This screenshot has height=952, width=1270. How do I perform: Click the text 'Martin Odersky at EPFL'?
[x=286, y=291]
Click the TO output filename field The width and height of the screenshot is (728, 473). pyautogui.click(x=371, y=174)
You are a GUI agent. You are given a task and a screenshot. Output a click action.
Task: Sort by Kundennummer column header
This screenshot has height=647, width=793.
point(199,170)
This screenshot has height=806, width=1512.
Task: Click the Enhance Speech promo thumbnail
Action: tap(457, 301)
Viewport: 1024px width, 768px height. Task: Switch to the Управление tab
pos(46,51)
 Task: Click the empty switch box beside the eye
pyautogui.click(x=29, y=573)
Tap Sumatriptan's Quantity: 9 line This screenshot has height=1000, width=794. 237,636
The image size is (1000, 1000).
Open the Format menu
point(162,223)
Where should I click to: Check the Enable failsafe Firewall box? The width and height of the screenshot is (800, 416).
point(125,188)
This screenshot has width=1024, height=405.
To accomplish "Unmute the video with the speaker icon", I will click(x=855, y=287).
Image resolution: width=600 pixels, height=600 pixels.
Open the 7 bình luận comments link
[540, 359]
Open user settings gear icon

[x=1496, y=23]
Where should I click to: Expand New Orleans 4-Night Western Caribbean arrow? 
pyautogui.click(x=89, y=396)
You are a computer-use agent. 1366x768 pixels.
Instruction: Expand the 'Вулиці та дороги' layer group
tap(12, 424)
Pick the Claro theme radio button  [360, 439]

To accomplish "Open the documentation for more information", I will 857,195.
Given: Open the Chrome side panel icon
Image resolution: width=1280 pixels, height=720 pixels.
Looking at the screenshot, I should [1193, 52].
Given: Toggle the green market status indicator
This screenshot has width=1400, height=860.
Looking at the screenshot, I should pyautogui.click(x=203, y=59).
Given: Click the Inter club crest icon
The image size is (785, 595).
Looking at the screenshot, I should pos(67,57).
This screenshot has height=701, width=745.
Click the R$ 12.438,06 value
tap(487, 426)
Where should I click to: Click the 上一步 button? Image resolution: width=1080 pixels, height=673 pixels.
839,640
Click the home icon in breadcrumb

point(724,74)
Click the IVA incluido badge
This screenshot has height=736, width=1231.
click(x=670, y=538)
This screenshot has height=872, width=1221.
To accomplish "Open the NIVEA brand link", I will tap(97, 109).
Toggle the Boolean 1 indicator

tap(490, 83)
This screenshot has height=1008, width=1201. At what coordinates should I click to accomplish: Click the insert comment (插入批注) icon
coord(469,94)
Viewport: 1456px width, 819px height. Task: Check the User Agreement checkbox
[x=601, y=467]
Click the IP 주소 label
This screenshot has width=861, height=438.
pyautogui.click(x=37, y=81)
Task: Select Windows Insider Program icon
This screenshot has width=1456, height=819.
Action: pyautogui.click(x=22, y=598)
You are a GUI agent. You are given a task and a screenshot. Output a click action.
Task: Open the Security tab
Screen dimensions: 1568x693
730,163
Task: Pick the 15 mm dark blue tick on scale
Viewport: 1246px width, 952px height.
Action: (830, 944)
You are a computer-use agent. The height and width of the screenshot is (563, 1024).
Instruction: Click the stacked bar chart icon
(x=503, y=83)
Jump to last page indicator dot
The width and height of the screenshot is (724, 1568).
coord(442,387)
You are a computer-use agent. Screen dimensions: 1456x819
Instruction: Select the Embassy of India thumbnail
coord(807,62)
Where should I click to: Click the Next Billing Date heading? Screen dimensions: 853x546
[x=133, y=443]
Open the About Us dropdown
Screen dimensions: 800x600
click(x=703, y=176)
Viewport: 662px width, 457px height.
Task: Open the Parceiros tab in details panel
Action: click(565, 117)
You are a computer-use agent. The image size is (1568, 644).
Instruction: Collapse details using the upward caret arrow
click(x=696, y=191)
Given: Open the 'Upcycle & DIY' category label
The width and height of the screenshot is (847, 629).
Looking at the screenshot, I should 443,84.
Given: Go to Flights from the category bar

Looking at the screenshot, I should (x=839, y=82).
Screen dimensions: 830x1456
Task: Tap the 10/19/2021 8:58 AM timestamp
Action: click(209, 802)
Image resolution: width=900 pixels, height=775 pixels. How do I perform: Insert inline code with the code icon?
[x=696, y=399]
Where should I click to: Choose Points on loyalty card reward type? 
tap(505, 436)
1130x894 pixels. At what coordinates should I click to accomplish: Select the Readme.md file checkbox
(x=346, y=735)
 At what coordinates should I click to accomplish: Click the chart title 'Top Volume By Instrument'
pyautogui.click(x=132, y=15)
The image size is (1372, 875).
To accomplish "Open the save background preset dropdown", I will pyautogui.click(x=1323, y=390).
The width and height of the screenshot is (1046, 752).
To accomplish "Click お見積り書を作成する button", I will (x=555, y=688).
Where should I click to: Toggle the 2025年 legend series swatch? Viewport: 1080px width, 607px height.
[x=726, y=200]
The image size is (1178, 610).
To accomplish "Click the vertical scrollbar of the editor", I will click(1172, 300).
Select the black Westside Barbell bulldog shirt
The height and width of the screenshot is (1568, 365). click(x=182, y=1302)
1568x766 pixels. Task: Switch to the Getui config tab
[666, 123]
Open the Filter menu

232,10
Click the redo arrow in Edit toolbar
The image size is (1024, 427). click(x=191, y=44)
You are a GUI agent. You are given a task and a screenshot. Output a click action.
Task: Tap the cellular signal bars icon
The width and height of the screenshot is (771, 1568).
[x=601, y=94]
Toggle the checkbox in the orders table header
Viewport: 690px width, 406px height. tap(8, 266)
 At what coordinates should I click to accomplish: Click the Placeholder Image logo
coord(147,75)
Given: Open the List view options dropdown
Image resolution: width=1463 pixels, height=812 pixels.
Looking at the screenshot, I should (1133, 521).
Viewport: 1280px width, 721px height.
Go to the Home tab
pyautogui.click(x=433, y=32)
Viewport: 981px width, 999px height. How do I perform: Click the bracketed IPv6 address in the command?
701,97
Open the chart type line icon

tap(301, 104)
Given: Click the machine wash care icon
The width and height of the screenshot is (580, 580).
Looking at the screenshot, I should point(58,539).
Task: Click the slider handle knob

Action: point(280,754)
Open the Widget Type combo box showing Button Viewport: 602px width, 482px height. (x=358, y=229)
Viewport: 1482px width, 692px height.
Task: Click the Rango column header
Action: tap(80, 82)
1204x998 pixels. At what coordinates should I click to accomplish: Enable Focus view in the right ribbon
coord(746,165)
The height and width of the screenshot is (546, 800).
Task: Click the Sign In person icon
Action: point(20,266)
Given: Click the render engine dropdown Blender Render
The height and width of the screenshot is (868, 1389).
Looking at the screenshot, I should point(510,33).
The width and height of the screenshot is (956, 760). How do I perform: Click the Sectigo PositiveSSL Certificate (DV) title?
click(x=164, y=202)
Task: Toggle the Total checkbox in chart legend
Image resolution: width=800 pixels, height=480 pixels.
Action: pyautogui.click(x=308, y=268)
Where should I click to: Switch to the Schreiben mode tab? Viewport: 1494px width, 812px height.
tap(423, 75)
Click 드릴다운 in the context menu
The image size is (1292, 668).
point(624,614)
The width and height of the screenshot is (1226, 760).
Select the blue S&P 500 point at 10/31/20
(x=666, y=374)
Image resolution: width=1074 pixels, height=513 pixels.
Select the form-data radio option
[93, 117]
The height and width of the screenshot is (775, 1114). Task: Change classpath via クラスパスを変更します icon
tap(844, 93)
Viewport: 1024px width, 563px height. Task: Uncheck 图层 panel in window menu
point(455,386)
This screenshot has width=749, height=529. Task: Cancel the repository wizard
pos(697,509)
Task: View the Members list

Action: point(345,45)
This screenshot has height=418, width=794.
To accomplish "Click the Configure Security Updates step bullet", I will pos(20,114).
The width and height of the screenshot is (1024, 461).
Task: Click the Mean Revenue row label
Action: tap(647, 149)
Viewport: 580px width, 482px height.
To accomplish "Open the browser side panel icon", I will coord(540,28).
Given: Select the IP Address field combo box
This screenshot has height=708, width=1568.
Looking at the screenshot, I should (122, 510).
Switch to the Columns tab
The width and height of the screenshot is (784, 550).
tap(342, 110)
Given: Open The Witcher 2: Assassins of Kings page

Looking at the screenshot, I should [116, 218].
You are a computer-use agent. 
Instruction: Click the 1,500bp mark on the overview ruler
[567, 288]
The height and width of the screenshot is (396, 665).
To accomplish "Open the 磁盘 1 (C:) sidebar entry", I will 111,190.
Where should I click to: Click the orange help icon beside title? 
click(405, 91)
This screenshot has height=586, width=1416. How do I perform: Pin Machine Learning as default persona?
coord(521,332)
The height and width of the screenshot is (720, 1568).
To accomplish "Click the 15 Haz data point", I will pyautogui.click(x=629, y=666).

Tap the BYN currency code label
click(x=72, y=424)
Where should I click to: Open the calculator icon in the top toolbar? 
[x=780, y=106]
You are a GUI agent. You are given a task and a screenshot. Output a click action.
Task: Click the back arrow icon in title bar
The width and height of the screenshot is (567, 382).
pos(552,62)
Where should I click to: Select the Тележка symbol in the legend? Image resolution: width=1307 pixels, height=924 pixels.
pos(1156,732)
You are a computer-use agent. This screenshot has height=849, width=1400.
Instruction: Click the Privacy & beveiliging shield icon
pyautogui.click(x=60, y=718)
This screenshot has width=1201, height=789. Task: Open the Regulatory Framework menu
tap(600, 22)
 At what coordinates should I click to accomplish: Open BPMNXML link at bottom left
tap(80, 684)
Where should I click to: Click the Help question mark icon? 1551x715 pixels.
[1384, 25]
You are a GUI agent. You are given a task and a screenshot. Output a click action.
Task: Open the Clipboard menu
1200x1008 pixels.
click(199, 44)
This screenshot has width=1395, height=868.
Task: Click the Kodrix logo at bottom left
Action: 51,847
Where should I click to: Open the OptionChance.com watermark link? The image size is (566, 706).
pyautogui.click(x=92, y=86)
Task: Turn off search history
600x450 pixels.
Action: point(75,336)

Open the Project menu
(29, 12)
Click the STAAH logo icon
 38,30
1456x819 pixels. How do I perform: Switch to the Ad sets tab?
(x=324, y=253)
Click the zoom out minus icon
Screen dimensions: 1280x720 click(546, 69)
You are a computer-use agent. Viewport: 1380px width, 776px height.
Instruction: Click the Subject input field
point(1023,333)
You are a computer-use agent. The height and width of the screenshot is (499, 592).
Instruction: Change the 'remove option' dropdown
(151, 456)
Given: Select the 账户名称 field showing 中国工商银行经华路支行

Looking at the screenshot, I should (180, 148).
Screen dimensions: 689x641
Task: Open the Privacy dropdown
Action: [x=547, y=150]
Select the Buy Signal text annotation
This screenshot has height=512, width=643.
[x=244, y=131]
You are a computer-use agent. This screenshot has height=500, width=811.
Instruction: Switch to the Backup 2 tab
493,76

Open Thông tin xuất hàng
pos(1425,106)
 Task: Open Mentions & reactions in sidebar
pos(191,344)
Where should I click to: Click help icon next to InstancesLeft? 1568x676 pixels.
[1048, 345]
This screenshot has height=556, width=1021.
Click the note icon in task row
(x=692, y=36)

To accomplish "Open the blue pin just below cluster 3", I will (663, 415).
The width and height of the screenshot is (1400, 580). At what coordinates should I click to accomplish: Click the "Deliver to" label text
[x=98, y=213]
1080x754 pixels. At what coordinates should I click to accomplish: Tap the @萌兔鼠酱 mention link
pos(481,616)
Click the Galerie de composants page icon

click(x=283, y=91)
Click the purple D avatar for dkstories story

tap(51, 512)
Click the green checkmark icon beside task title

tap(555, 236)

Your instructions:
Give back the entries above exactly as they are, from their first line through the line that contains "Click the TO", both included, with nothing else.

Response to the exercise:
This screenshot has height=952, width=1270. How do I perform: Click the text 'Martin Odersky at EPFL'?
[x=286, y=291]
Click the TO output filename field The width and height of the screenshot is (728, 473). pyautogui.click(x=371, y=174)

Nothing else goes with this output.